## Exercise requirements
Among the records below, find the lines that contain "home" and copy each of them.

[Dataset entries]
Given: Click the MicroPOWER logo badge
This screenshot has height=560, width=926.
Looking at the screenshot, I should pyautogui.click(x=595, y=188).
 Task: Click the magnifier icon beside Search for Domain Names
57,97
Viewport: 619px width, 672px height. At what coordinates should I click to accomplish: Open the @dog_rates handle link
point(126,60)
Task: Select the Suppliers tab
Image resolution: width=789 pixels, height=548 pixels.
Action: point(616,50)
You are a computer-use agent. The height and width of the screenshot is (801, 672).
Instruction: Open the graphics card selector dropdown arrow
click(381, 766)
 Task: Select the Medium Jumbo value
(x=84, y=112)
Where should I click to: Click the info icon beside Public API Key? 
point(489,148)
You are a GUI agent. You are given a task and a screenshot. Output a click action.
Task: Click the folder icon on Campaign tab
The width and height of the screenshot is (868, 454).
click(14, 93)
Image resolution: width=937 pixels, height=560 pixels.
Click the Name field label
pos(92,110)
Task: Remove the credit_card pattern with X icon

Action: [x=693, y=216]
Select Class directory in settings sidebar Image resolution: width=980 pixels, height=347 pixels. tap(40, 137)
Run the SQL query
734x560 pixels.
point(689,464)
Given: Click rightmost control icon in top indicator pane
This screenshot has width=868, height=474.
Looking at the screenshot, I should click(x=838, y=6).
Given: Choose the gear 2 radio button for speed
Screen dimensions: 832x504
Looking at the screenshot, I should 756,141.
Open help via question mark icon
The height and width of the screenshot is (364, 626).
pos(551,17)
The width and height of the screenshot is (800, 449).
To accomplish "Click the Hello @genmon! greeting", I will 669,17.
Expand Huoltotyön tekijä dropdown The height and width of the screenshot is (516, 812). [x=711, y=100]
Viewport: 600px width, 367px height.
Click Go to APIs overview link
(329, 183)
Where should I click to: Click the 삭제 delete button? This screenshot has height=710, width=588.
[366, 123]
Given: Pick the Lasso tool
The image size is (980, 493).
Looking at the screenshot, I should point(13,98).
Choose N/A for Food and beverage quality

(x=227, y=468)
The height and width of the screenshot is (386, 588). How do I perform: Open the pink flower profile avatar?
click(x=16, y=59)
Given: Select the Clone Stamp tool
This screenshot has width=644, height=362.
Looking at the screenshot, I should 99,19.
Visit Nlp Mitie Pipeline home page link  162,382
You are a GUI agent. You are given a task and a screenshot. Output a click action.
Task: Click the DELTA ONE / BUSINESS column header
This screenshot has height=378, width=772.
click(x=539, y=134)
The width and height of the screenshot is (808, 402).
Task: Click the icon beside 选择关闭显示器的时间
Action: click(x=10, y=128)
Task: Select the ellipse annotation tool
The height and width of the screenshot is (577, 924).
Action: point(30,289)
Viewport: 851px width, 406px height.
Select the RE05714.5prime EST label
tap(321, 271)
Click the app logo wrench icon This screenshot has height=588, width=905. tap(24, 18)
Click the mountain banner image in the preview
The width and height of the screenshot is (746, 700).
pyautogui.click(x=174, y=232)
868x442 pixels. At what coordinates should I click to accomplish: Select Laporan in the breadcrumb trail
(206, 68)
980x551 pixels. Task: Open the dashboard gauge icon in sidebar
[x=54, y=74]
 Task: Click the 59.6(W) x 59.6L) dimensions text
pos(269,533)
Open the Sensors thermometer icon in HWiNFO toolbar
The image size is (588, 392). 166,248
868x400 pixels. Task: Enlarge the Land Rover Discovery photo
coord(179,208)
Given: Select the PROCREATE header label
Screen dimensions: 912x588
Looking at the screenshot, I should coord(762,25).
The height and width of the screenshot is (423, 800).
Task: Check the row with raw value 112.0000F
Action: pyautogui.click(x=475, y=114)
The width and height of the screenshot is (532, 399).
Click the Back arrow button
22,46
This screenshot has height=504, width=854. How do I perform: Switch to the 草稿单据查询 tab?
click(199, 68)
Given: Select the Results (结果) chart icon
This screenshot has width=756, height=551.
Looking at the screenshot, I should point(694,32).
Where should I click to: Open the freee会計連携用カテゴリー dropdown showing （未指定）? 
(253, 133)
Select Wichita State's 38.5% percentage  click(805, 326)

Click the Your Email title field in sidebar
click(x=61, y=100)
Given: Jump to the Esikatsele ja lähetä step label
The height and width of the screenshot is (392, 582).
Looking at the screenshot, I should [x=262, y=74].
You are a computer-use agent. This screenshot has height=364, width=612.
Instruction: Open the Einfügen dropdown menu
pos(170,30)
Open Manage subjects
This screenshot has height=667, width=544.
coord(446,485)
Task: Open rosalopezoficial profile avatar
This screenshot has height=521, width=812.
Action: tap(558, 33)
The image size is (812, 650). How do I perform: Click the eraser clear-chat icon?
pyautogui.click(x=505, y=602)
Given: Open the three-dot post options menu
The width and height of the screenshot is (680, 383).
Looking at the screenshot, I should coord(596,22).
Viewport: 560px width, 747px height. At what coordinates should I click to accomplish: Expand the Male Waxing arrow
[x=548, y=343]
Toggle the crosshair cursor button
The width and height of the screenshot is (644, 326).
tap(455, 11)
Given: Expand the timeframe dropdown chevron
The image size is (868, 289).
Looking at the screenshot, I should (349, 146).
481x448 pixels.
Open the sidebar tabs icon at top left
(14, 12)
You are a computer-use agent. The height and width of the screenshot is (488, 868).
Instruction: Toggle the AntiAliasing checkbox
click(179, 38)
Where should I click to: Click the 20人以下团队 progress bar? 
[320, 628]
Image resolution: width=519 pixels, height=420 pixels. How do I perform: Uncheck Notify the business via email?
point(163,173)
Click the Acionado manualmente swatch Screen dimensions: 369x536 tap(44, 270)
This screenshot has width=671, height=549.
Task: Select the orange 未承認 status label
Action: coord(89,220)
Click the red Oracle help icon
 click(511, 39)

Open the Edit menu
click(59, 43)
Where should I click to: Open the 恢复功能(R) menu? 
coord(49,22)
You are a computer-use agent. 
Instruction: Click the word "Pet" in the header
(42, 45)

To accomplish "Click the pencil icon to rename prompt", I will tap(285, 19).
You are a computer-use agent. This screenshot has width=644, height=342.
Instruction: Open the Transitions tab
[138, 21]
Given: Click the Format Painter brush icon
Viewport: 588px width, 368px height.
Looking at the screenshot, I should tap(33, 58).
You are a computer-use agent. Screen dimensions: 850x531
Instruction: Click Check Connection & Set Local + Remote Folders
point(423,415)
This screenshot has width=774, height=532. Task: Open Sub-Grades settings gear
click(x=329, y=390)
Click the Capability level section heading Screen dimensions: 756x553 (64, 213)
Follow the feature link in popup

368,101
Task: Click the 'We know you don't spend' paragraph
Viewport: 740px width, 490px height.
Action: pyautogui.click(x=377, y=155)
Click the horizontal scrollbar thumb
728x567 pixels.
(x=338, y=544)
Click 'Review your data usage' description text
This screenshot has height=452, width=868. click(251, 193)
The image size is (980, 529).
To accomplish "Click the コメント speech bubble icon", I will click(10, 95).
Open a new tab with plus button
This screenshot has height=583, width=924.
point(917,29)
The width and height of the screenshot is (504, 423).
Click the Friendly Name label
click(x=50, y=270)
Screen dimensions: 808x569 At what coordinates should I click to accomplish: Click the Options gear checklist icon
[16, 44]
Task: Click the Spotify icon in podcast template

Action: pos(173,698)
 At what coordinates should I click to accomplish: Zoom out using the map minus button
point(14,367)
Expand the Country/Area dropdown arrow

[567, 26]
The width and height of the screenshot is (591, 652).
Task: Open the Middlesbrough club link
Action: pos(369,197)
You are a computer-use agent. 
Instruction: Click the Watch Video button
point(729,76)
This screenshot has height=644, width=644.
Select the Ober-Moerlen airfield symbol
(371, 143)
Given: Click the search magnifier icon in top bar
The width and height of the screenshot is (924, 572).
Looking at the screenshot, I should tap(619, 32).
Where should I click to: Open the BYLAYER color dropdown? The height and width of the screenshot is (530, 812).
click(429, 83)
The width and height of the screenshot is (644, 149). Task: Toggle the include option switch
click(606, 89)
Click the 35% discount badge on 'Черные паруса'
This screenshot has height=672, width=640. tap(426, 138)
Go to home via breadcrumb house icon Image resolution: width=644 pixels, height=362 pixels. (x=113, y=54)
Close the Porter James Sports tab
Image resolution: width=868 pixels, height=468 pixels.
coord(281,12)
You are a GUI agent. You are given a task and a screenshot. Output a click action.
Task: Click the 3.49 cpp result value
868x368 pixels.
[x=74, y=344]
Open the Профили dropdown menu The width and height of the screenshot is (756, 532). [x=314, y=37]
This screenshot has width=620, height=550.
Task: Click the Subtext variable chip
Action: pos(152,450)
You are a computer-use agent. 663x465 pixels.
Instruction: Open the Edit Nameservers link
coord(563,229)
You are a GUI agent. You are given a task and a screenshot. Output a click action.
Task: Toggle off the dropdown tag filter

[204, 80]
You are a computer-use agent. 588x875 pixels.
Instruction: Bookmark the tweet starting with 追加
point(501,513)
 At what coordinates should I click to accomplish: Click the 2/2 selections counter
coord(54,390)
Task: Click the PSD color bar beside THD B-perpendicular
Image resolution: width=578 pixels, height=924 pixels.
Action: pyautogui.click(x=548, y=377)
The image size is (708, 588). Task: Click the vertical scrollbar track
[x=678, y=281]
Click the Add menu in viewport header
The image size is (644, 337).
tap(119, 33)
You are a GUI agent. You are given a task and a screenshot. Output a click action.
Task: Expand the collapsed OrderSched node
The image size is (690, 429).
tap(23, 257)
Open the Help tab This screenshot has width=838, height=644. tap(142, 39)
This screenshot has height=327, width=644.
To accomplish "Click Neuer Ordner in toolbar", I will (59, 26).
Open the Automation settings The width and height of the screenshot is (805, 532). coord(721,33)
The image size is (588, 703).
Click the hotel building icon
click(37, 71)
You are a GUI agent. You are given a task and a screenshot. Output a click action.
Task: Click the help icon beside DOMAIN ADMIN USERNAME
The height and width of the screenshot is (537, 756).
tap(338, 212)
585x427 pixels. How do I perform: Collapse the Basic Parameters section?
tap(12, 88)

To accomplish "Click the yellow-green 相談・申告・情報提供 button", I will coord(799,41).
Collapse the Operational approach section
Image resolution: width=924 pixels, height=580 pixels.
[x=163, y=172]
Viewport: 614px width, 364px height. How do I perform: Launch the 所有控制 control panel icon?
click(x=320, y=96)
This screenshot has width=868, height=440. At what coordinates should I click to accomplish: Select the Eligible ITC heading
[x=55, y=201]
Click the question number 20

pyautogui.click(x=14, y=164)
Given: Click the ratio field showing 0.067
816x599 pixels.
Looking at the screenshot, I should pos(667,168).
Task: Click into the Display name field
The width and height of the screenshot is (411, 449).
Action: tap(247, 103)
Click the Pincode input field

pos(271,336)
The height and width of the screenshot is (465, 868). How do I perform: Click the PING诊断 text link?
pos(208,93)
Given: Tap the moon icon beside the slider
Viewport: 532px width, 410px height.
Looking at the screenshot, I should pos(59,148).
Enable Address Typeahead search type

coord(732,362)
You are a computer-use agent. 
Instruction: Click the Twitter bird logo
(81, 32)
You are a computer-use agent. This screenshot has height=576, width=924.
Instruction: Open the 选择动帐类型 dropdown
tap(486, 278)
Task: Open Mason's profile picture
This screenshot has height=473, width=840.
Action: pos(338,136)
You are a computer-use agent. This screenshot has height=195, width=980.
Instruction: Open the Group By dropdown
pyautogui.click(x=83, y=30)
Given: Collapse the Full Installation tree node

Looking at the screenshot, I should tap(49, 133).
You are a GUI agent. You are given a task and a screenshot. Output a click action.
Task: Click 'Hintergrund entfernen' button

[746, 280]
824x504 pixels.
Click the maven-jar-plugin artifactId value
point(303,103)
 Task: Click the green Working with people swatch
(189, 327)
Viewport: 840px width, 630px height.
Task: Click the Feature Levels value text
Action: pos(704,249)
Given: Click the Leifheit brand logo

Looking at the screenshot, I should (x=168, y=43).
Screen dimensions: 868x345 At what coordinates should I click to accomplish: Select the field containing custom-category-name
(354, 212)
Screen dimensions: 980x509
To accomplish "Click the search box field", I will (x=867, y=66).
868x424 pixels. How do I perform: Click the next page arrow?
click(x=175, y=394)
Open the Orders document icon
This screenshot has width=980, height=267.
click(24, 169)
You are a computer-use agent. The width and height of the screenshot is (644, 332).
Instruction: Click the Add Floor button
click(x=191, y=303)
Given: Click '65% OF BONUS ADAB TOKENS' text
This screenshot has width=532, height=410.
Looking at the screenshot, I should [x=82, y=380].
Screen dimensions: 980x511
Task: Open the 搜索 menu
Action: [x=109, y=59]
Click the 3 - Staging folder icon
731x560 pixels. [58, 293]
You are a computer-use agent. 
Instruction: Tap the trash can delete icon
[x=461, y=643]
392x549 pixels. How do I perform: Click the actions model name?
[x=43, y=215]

## Written response
Visit Nlp Mitie Pipeline home page link  162,382
Go to home via breadcrumb house icon Image resolution: width=644 pixels, height=362 pixels. (x=113, y=54)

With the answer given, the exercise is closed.